The part to set down runs from the first line of the data below through the line with "You are a computer-use agent. Image", inclusive; write it exactly and leave out the pictures.

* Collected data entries
****************

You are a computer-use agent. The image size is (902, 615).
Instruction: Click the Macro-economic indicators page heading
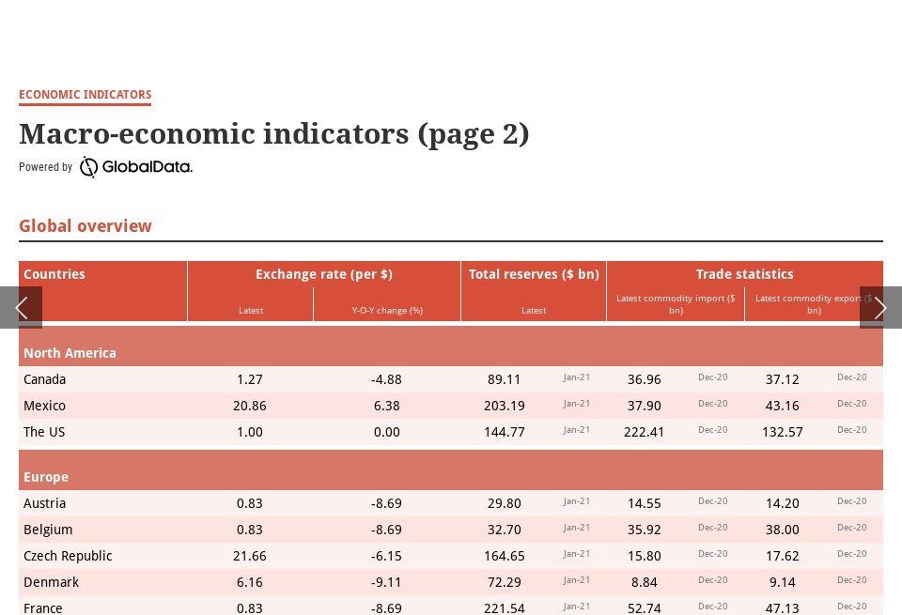coord(273,133)
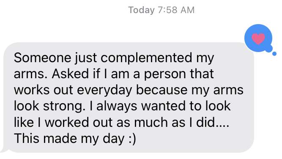Image resolution: width=282 pixels, height=159 pixels.
Task: Click the word 'complemented' in the message
Action: tap(146, 58)
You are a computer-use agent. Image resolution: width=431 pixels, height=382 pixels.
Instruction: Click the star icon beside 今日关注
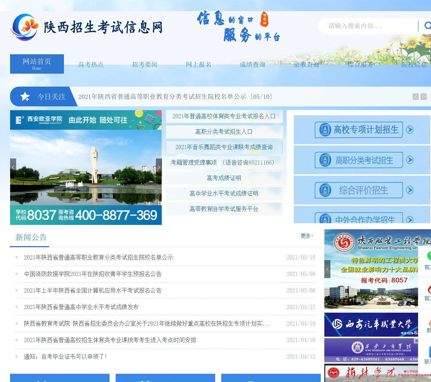click(25, 96)
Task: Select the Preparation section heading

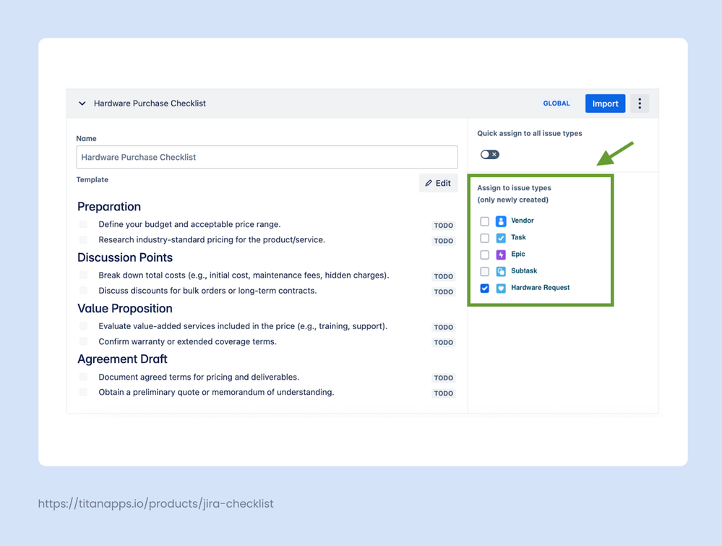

****************

* Written response
You are a computer-use agent. The image size is (902, 615).
Instruction: Click the Macro-economic indicators page heading
coord(273,133)
Image resolution: width=282 pixels, height=159 pixels.
Task: Click the word 'complemented' in the message
Action: tap(146, 58)
You are a computer-use agent. Image resolution: width=431 pixels, height=382 pixels.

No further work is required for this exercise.